Proses persalinan terdiri dari 4 kala yaitu : 1. Kala I : Waktu untuk pembukaan serviks sampai manjadi pembukaan lengkap 10 cm. 2. Kala II : Kala pengeluaran janin. Waktu uterus dengan kekuatan halus ditambah kekuatan mengedan mendorong janin keluar hingga lahir. 3. Kala III : Waktu untuk melepaskan dan pengeluaran Urin. 4. Kala IV : Mulai dari lahirnya uri selama 1-2 jam. 1) Kala I Persalinan

Kala I persalinan merupakan stadium di latasi serviks, kala I berlangsung muai dari onset persalinan hingga di latasi serviks yang lengkap (Hellen Farrer, 1999). Secara klinis ditandai dengan keluarnya lender bercampur darah (Bloody show), karma serviks mulai membuka (di latasi) dan mendatar (Affacement). Darah berasal dari pecahnya pembulu darah kapiler sekitar kanalis servikalis karena pergeseran ketika serviks mendatar dan terbuka. Kala pembukaan dibagi atas 2 fase, yaitu : 1. Fase Laten : Dimana pembukaan serviks berlangsung lambat sampai pembukaan 3 cm berlangsung dam 7 sampai 8 jam. 2. Fase Aktif : Berlangsung 6 jam dan dibagi atas 3 sub fase yaitu :
  

Fase Akseksasi : Berlangsung 2 jam. Pembukaan menjadi 4 cm. Periode di latasi maksimal (steady) : Berlangsung 2 jam, pembukaan cepat menjadi 9 cm. Periode deselarasi : Berlangsung lambat, dalam waktu 2 jam pembukaan menjadi 10 cm atau lengkap.

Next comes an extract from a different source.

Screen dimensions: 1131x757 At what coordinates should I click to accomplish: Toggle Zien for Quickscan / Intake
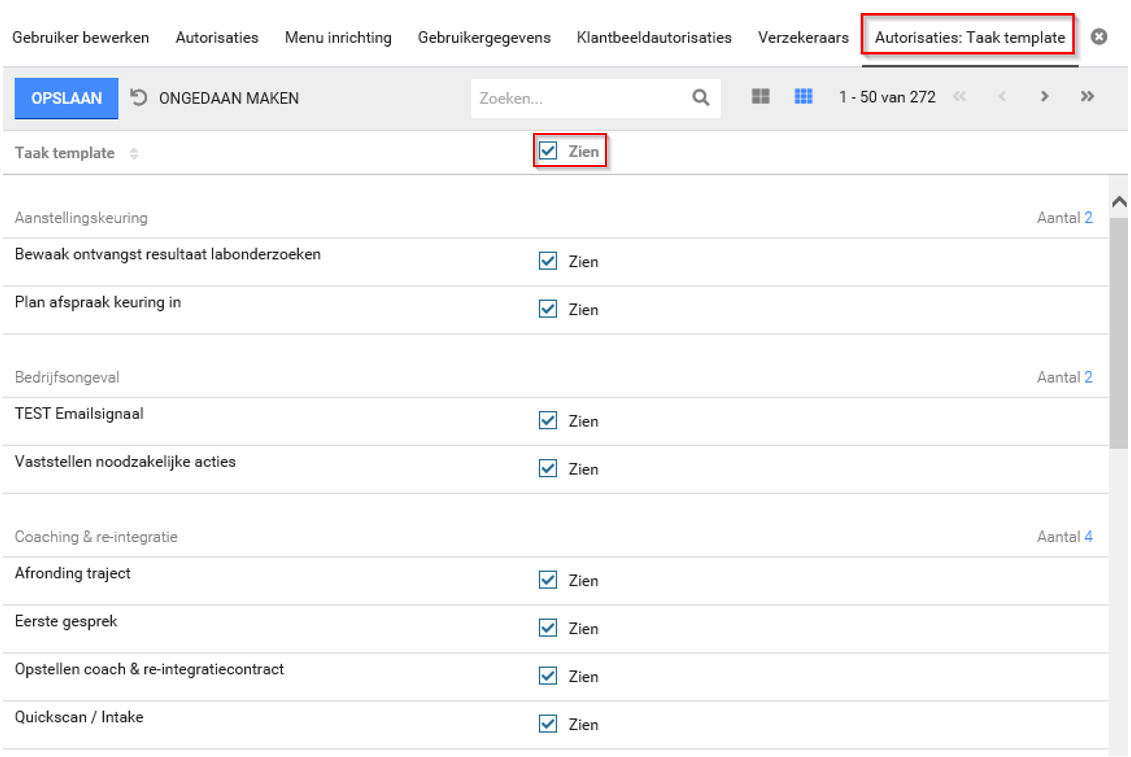click(548, 724)
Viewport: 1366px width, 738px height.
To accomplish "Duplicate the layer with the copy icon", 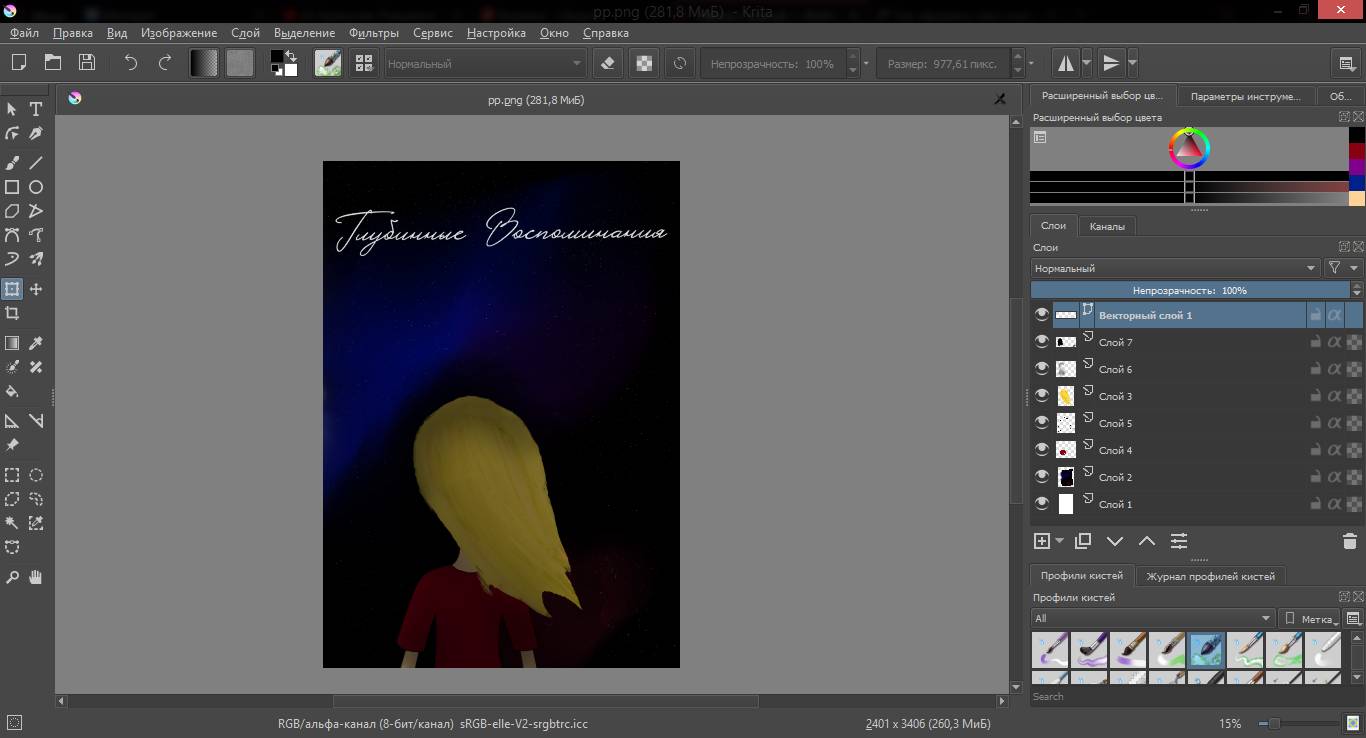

Kala pembukaan pada primapasa dan multipasa terdapat perbedaan fase. Pada primigravida serviks mendatar (effacement) dulu baru di latasi dan berlangsung 13-14 jam pada multigravida serviks mendatar dan membuka biasa bersamaan berlangsung 6 sampai 7 jam. Adapun perubahan-perubahan yang fisiologis yang terjadi pada kala pembukaan adalah :

Adanya kontraksi dari uterus pada otot-otot uterus.

Kontraksi uterus terjadi karena uterus terdiri dari otot-otot polos yang gerakannya dibawah pengawasan urat sraf terutama apabila ada rangsangan. Di waktu persalinan, rangsangan bukan hanya karena membesarnya atau meregangnya uterus saja tetapi juga karena pengaruh hormon piton yang dikeluarkan oleh hipofise posterior. Kontraksi otot-otot uterus yang berlangsung lama, akan banyak menekan pembuluh-pembuluh darah dalam dinding uterus yang akan mengganggu peredaran zat-zat asam yang sangat dibutuhkan untuk fetus. Tiap kontraksi dimulai dari bagian fundus uteri, kemudian dibawa menjadi lebih kuat dan terjadi lebih lama pada bagian fundus uteri sendiri. Kontraksi uterus bagian bawah lebih lembek karena bertujuan untuk membuka serviks agar terjadi pembukaan jalan keluar.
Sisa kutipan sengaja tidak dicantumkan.